> **WORK INSTRUCTIONS**
Identify every line in the records below that contains the word "Política", and copy each of those lines.

[EXCERPTED RECORDS Boundary: Start]

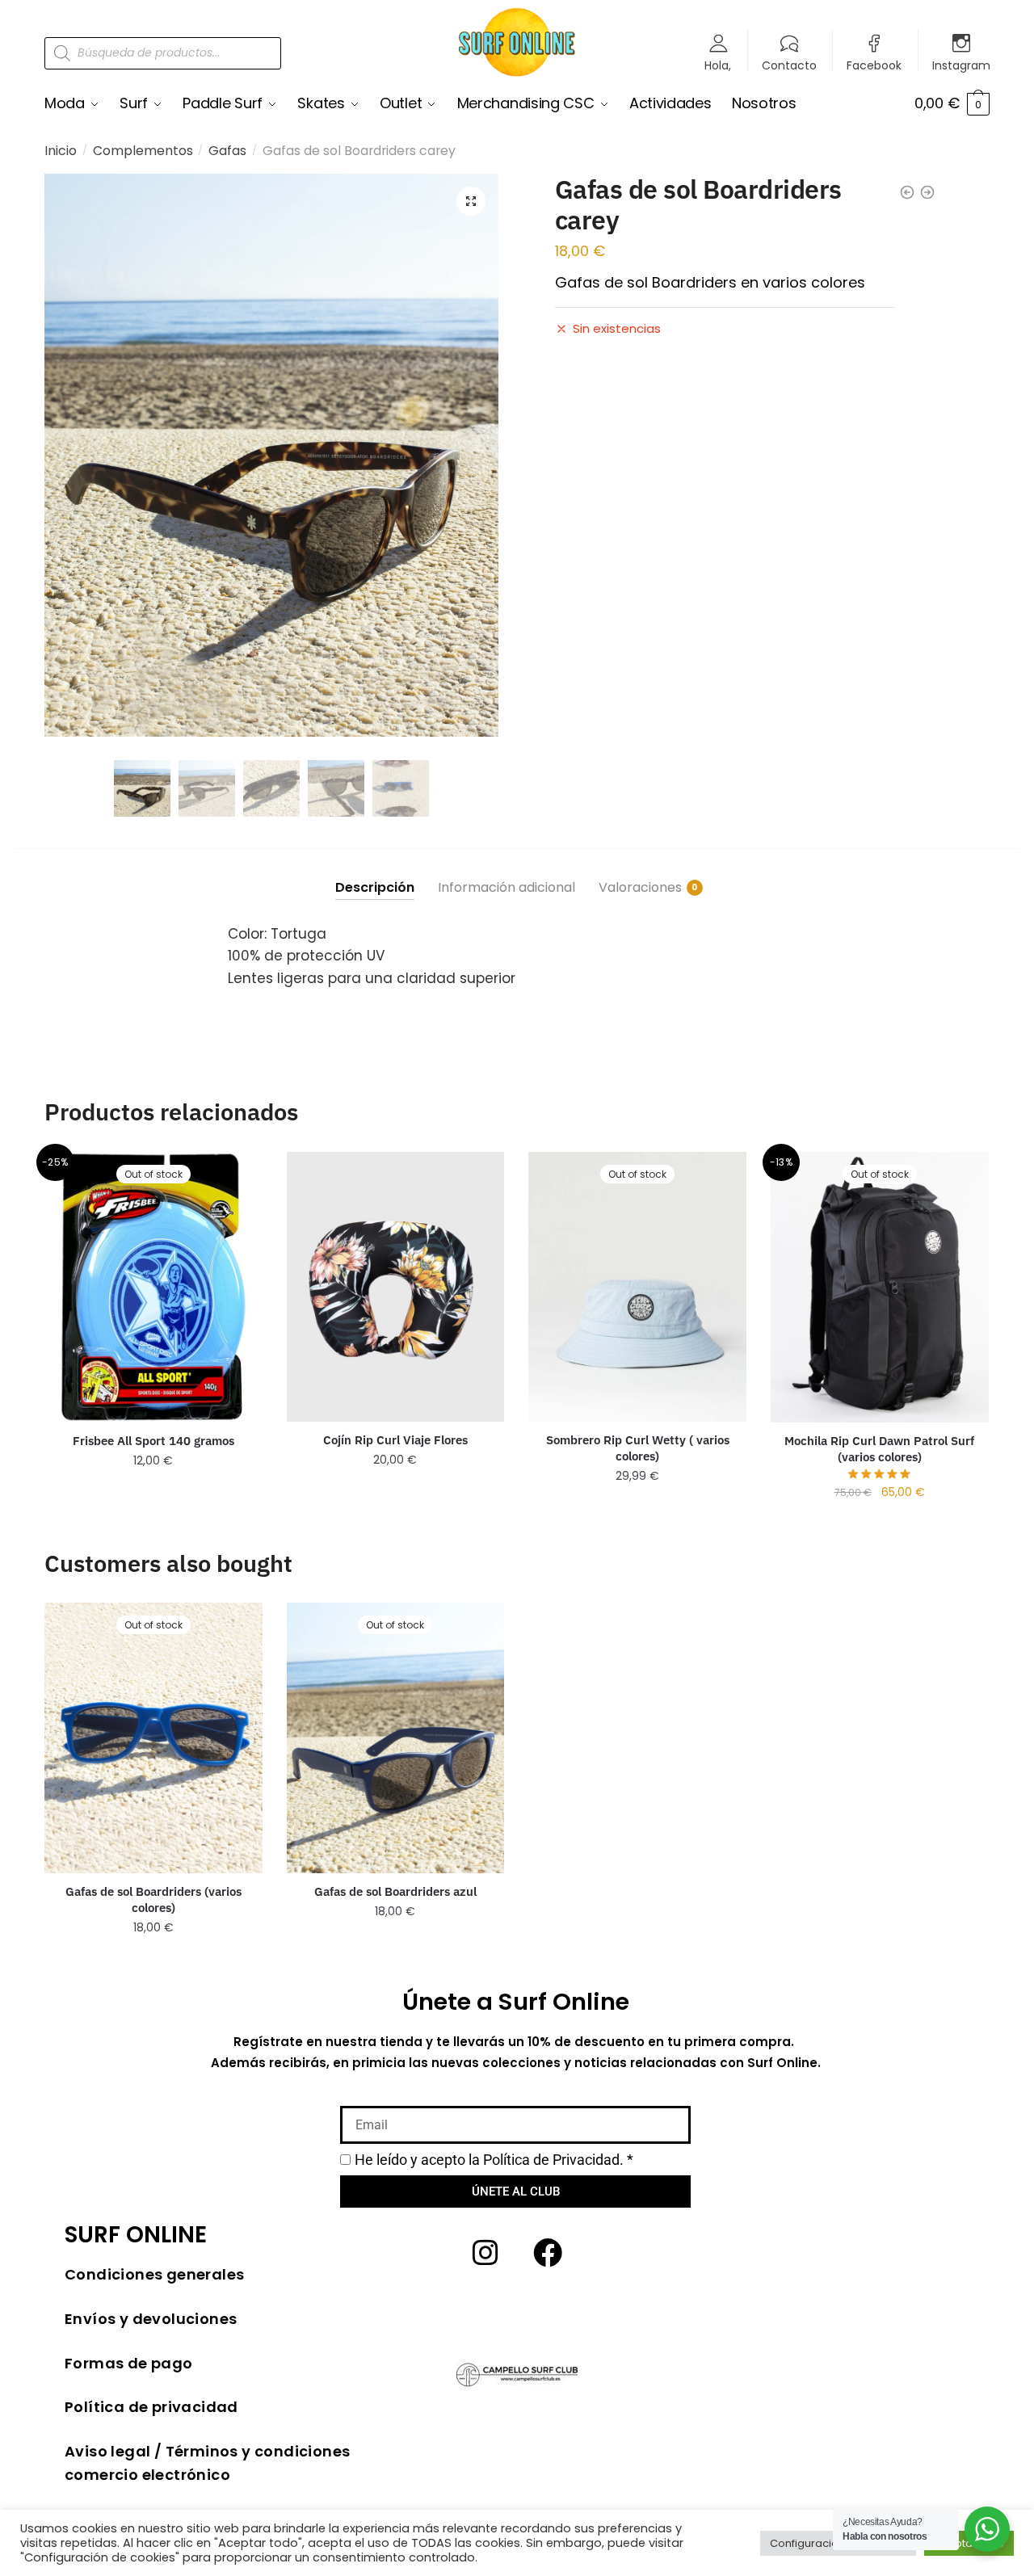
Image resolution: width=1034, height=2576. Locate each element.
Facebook (874, 64)
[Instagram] (485, 2253)
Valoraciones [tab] (640, 887)
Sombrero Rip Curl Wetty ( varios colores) (637, 1448)
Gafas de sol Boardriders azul (395, 1891)
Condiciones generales (154, 2274)
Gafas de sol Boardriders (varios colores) (153, 1899)
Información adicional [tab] (506, 887)
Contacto (789, 64)
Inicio (60, 150)
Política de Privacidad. (553, 2159)
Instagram (961, 64)
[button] (470, 201)
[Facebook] (548, 2253)
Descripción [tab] (374, 887)
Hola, (717, 64)
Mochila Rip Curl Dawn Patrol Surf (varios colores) (879, 1448)
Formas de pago (129, 2363)
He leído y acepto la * (494, 2159)
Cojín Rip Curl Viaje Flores (395, 1440)
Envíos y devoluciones (151, 2319)
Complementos (143, 150)
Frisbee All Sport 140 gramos (153, 1440)
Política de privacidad (151, 2407)
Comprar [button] (395, 1492)
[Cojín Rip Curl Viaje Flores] (396, 1287)
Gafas (227, 150)
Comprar (153, 1492)
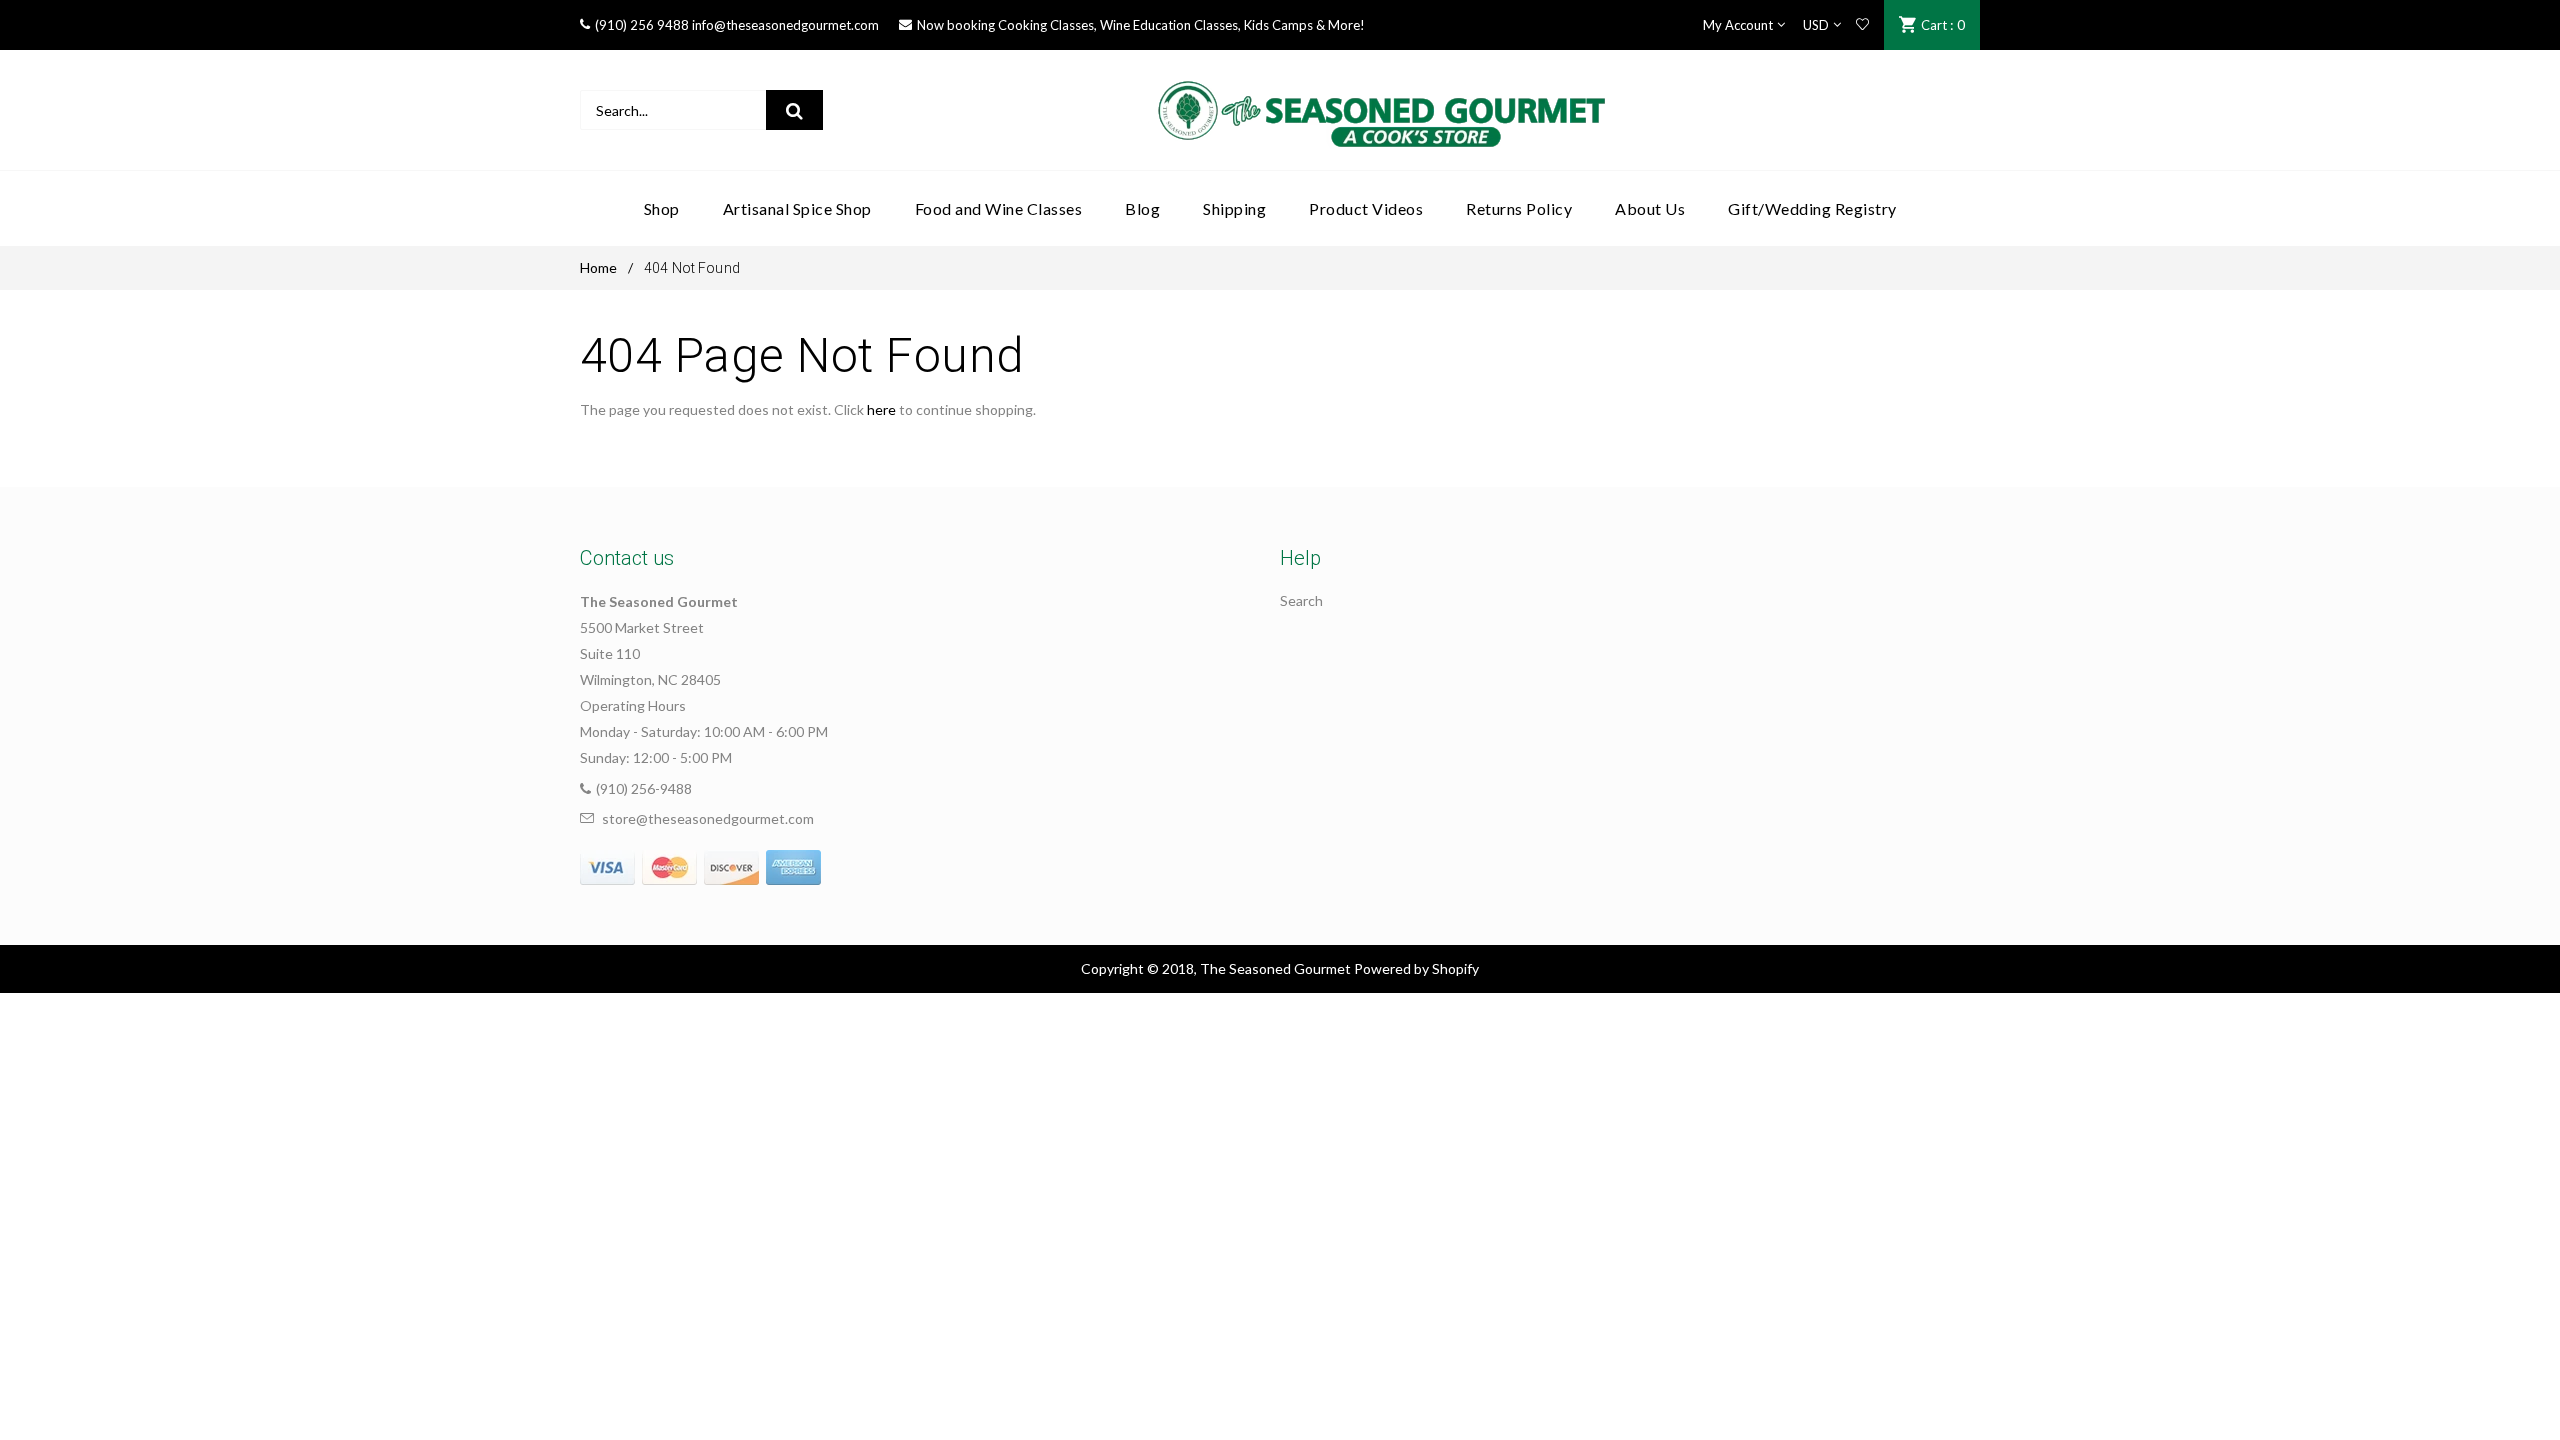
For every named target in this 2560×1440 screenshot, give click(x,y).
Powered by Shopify (1416, 968)
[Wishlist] (1862, 25)
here (881, 409)
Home (598, 267)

[EXCERPTED RECORDS Boundary: End]

> **WRITTEN SOLUTION**
Política de Privacidad. (553, 2159)
Política de privacidad (151, 2407)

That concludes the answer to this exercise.